▸ Texte d'étude:
==========
La gauche a pendant un temps fait
prévaloir la liberté sur la sécurité,
parfois en flirtant avec le laxisme
pénal, – les deux premières années du
Ministère Badinter précédant le tournant
de la rigueur de 1983 ont
indiscutablement faire progresser les
libertés publiques et la démocratie
judiciaire par certaines mesures parmi
lesquelles on compte : la possibilité
donnée aux citoyens français de saisir
la Cour Européenne des Droits de l’Homme
(1981), la dissolution du Service
d’Action Civique (1982), la suppression
des Tribunaux permanents des forces
armées (1982) et la création d’une
Charte de la formation de la Police
nationale (1983). Ce clivage s’atténuera
à partir du milieu des années 1990 quand
la gauche tentera maladroitement de
réconcilier ces deux notions en
promouvant un « droit à la sécurité » au
colloque de Villepinte de l’automne 1997
et plus encore avec la Loi sur la
Sécurité Quotidienne, fortement
liberticide, promulguée au lendemain des
attentats contre les tours jumelles.
En faisant
régresser à la fois la sécurité
et la liberté, l’action de Manuel Valls
présente une singularité dans ce schéma.
Sa politique sécuritaire s’appuie en
réalité sur une manipulation qui
consiste à substituer la sécurité
– la défense de l’ordre social et de
l’État – à la sûreté telle
qu’elle est définie dans la déclaration
des droits de l’Homme et du citoyen : la
protection de l’individu, de sa liberté,
de ses droits et de ses propriétés
contre l’arbitraire du pouvoir, afin de
liquider la seconde au profit de la
première.
Reste à savoir au
profit de quoi et de qui ont été
sacrifiées les libertés publiques. Une
obsession aura guidé l’action du
Ministre de l’Intérieur : la lutte
contre l’antisémitisme. Mais cette
préoccupation ne repose sur aucune
donnée objective : les statistiques les
plus récentes montrent que les
agressions physiques et verbales contre
les juifs
sont en diminution en France tandis
que
celles visant la communauté musulmane
explosent. Or cette dernière est non
seulement délaissée mais encore
stigmatisée par le gouvernement à
travers
les propos islamophobes du ministre de
l’Intérieur et les lois antivoile de ces
deux dernières années. La partialité
manifeste de Manuel Valls découle en
réalité de la ligne politique du PS : la
défense du sionisme sur toute la ligne,
à l’intérieur comme à l’extérieur en
politique étrangère et la soumission
totale aux intérêts de la finance
mondialisée. L’impérialisme se
radicalise avec la crise et plaide pour
la liquidation des démocraties
bourgeoisies et
la mise en place de régimes autoritaires
en Europe afin de faire plier
la résistance des peuples à ses
prédations. Après l’Ukraine, dont le
nouveau gouvernement est calqué sur ce
modèle –
ultralibéralisme économique et
autoritarisme politique -, la
France ? Il ne faut en tout cas pas
compter sur la « gauche » pour y faire
obstacle, elle qui a activement
soutenu le coup d’État de la place
Maïdan.
==========
▸ Extrait de données:

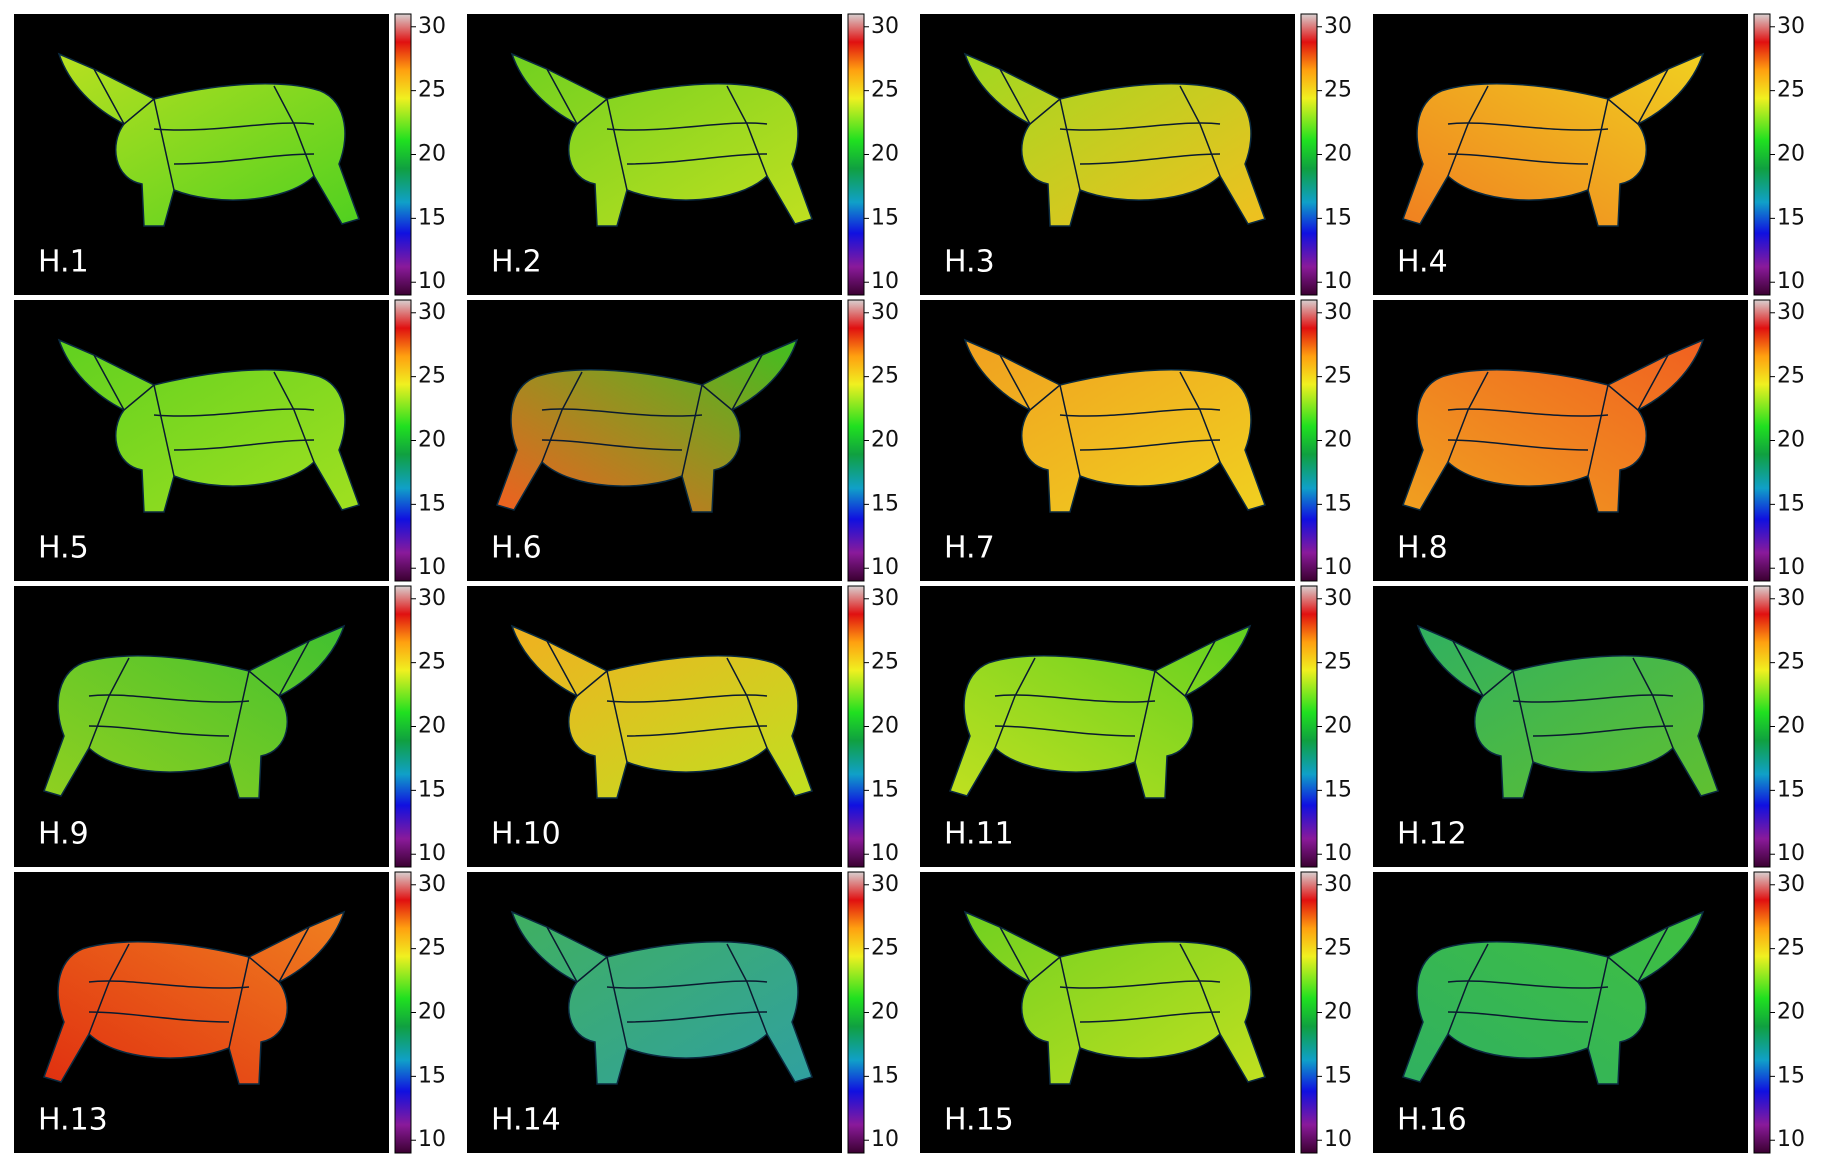  I want to click on panel-label: H.10, so click(526, 834).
==========
▸ Exercices à traiter:
a. D'après le texte sur la sécurité et les libertés, en quelle année les citoyens français ont-ils obtenu la possibilité de saisir la Cour européenne des droits de l'homme ?
b. Poursuivez le texte sur la sécurité et les libertés après sa dernière phrase.

▸ Réponses attendues:
a. En 1981.

b.
Et, de même qu’il a
abandonné depuis 30 ans la défense des
travailleurs contre le capital, le Parti
Socialiste a délaissé la défense de la
sécurité des Français au profit de celle
des intérêts de la communauté
judéo-sioniste en France, objet de
toutes les attentions et désignée par
l’ex-Ministre de l’Intérieur comme « l’avant-garde
de la République ». Les bataillons
de forces de l’ordre mobilisées autour
des lieux de spectacle de l’humoriste
Dieudonné montrent où sont les vraies
priorités. Ces revirements, en plus de
laminer la démocratie et la liberté
d’expression, ne peuvent que laisser le
champ libre à une hausse durable de la
délinquance… qui pourra même à
l’occasion servir à justifier de
nouvelles mesures sécuritaires de
surveillance et de contrôle ciblant les
forces politiques contestataires.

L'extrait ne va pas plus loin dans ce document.